[ASSIGNMENT]:
When copying the data, keep every line exactly the same.

[RAW DATA]:
<<<<
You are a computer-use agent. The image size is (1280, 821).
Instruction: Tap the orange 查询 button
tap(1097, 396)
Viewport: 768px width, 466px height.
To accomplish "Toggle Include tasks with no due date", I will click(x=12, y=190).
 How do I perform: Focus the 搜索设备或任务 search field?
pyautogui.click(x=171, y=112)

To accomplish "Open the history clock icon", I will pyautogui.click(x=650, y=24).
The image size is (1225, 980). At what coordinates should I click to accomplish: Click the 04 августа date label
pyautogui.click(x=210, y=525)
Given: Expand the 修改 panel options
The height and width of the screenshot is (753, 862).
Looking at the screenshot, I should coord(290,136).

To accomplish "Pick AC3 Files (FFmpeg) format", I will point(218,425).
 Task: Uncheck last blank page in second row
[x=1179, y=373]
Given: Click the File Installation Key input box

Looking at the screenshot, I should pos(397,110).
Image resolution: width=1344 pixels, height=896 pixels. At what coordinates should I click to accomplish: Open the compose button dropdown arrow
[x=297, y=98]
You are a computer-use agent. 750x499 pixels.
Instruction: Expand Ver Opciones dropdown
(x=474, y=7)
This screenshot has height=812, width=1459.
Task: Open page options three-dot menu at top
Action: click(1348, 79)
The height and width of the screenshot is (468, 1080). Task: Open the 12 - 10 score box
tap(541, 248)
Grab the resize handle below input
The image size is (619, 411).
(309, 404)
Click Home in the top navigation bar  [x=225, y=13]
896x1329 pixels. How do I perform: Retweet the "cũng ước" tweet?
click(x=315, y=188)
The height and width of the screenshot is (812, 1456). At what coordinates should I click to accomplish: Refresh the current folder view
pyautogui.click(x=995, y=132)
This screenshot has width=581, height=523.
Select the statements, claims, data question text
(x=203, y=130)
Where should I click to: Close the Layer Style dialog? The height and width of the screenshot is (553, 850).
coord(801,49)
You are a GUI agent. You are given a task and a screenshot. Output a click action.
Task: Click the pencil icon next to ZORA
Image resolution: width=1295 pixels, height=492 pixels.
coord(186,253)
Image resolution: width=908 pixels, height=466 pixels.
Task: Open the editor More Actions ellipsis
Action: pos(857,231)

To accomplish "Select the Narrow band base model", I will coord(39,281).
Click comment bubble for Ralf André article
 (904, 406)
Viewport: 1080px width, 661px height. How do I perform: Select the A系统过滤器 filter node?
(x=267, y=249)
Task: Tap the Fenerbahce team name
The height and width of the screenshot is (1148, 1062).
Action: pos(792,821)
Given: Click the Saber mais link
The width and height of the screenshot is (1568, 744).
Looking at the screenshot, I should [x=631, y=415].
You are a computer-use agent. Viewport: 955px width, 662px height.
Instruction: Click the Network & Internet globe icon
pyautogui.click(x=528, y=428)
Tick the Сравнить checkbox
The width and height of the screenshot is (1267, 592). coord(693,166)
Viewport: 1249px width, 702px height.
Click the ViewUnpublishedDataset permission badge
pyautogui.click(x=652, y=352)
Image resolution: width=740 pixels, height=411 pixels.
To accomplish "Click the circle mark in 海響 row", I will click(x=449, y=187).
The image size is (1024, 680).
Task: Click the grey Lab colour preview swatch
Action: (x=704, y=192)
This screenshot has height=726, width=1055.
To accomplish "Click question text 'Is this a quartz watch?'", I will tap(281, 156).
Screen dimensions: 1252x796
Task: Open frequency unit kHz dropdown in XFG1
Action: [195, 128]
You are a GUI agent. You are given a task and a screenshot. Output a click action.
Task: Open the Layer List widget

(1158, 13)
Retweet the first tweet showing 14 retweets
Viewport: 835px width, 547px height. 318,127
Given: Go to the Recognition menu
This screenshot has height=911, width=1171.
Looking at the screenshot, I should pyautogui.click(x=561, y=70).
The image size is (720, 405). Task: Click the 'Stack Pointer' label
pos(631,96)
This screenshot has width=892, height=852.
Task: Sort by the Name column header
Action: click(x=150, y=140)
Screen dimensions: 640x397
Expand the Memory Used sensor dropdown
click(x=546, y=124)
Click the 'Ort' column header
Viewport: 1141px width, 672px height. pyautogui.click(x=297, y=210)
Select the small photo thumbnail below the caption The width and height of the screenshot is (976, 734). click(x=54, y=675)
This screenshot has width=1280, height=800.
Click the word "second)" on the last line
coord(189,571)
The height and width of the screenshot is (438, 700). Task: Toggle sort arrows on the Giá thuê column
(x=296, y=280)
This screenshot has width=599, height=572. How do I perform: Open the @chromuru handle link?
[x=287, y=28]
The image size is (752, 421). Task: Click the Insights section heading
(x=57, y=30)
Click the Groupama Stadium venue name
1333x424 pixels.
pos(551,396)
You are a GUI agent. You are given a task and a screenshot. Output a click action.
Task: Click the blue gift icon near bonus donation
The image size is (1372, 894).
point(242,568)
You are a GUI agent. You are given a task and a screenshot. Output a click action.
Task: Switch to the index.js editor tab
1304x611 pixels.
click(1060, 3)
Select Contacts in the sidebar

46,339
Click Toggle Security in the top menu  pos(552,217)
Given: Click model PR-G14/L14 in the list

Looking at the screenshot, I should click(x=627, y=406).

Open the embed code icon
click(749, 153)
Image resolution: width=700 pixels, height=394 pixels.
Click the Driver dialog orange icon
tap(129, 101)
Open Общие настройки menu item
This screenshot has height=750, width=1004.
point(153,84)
>>>>
[EXERCISE RESPONSE]:
You are a computer-use agent. The image size is (1280, 821).
Instruction: Tap the orange 查询 button
tap(1097, 396)
Viewport: 768px width, 466px height.
To accomplish "Toggle Include tasks with no due date", I will click(x=12, y=190).
 How do I perform: Focus the 搜索设备或任务 search field?
pyautogui.click(x=171, y=112)

To accomplish "Open the history clock icon", I will pyautogui.click(x=650, y=24).
The image size is (1225, 980). At what coordinates should I click to accomplish: Click the 04 августа date label
pyautogui.click(x=210, y=525)
Given: Expand the 修改 panel options
The height and width of the screenshot is (753, 862).
Looking at the screenshot, I should coord(290,136).

To accomplish "Pick AC3 Files (FFmpeg) format", I will point(218,425).
 Task: Uncheck last blank page in second row
[x=1179, y=373]
Given: Click the File Installation Key input box

Looking at the screenshot, I should pos(397,110).
Image resolution: width=1344 pixels, height=896 pixels. At what coordinates should I click to accomplish: Open the compose button dropdown arrow
[x=297, y=98]
You are a computer-use agent. 750x499 pixels.
Instruction: Expand Ver Opciones dropdown
(x=474, y=7)
This screenshot has height=812, width=1459.
Task: Open page options three-dot menu at top
Action: click(1348, 79)
The height and width of the screenshot is (468, 1080). Task: Open the 12 - 10 score box
tap(541, 248)
Grab the resize handle below input
The image size is (619, 411).
(309, 404)
Click Home in the top navigation bar  [x=225, y=13]
896x1329 pixels. How do I perform: Retweet the "cũng ước" tweet?
click(x=315, y=188)
The height and width of the screenshot is (812, 1456). At what coordinates should I click to accomplish: Refresh the current folder view
pyautogui.click(x=995, y=132)
This screenshot has width=581, height=523.
Select the statements, claims, data question text
(x=203, y=130)
Where should I click to: Close the Layer Style dialog? The height and width of the screenshot is (553, 850).
coord(801,49)
You are a GUI agent. You are given a task and a screenshot. Output a click action.
Task: Click the pencil icon next to ZORA
Image resolution: width=1295 pixels, height=492 pixels.
coord(186,253)
Image resolution: width=908 pixels, height=466 pixels.
Task: Open the editor More Actions ellipsis
Action: pos(857,231)

To accomplish "Select the Narrow band base model", I will coord(39,281).
Click comment bubble for Ralf André article
 (904, 406)
Viewport: 1080px width, 661px height. How do I perform: Select the A系统过滤器 filter node?
(x=267, y=249)
Task: Tap the Fenerbahce team name
The height and width of the screenshot is (1148, 1062).
Action: pos(792,821)
Given: Click the Saber mais link
The width and height of the screenshot is (1568, 744).
Looking at the screenshot, I should [x=631, y=415].
You are a computer-use agent. Viewport: 955px width, 662px height.
Instruction: Click the Network & Internet globe icon
pyautogui.click(x=528, y=428)
Tick the Сравнить checkbox
The width and height of the screenshot is (1267, 592). coord(693,166)
Viewport: 1249px width, 702px height.
Click the ViewUnpublishedDataset permission badge
pyautogui.click(x=652, y=352)
Image resolution: width=740 pixels, height=411 pixels.
To accomplish "Click the circle mark in 海響 row", I will click(x=449, y=187).
The image size is (1024, 680).
Task: Click the grey Lab colour preview swatch
Action: (x=704, y=192)
This screenshot has height=726, width=1055.
To accomplish "Click question text 'Is this a quartz watch?'", I will tap(281, 156).
Screen dimensions: 1252x796
Task: Open frequency unit kHz dropdown in XFG1
Action: [195, 128]
You are a GUI agent. You are given a task and a screenshot. Output a click action.
Task: Open the Layer List widget

(1158, 13)
Retweet the first tweet showing 14 retweets
Viewport: 835px width, 547px height. 318,127
Given: Go to the Recognition menu
This screenshot has height=911, width=1171.
Looking at the screenshot, I should pyautogui.click(x=561, y=70).
The image size is (720, 405). Task: Click the 'Stack Pointer' label
pos(631,96)
This screenshot has width=892, height=852.
Task: Sort by the Name column header
Action: click(x=150, y=140)
Screen dimensions: 640x397
Expand the Memory Used sensor dropdown
click(x=546, y=124)
Click the 'Ort' column header
Viewport: 1141px width, 672px height. pyautogui.click(x=297, y=210)
Select the small photo thumbnail below the caption The width and height of the screenshot is (976, 734). click(x=54, y=675)
This screenshot has width=1280, height=800.
Click the word "second)" on the last line
coord(189,571)
The height and width of the screenshot is (438, 700). Task: Toggle sort arrows on the Giá thuê column
(x=296, y=280)
This screenshot has width=599, height=572. How do I perform: Open the @chromuru handle link?
[x=287, y=28]
The image size is (752, 421). Task: Click the Insights section heading
(x=57, y=30)
Click the Groupama Stadium venue name
1333x424 pixels.
pos(551,396)
You are a GUI agent. You are given a task and a screenshot. Output a click action.
Task: Click the blue gift icon near bonus donation
The image size is (1372, 894).
point(242,568)
You are a GUI agent. You are given a task and a screenshot. Output a click action.
Task: Switch to the index.js editor tab
1304x611 pixels.
click(1060, 3)
Select Contacts in the sidebar

46,339
Click Toggle Security in the top menu  pos(552,217)
Given: Click model PR-G14/L14 in the list

Looking at the screenshot, I should click(x=627, y=406).

Open the embed code icon
click(749, 153)
Image resolution: width=700 pixels, height=394 pixels.
Click the Driver dialog orange icon
tap(129, 101)
Open Общие настройки menu item
This screenshot has height=750, width=1004.
point(153,84)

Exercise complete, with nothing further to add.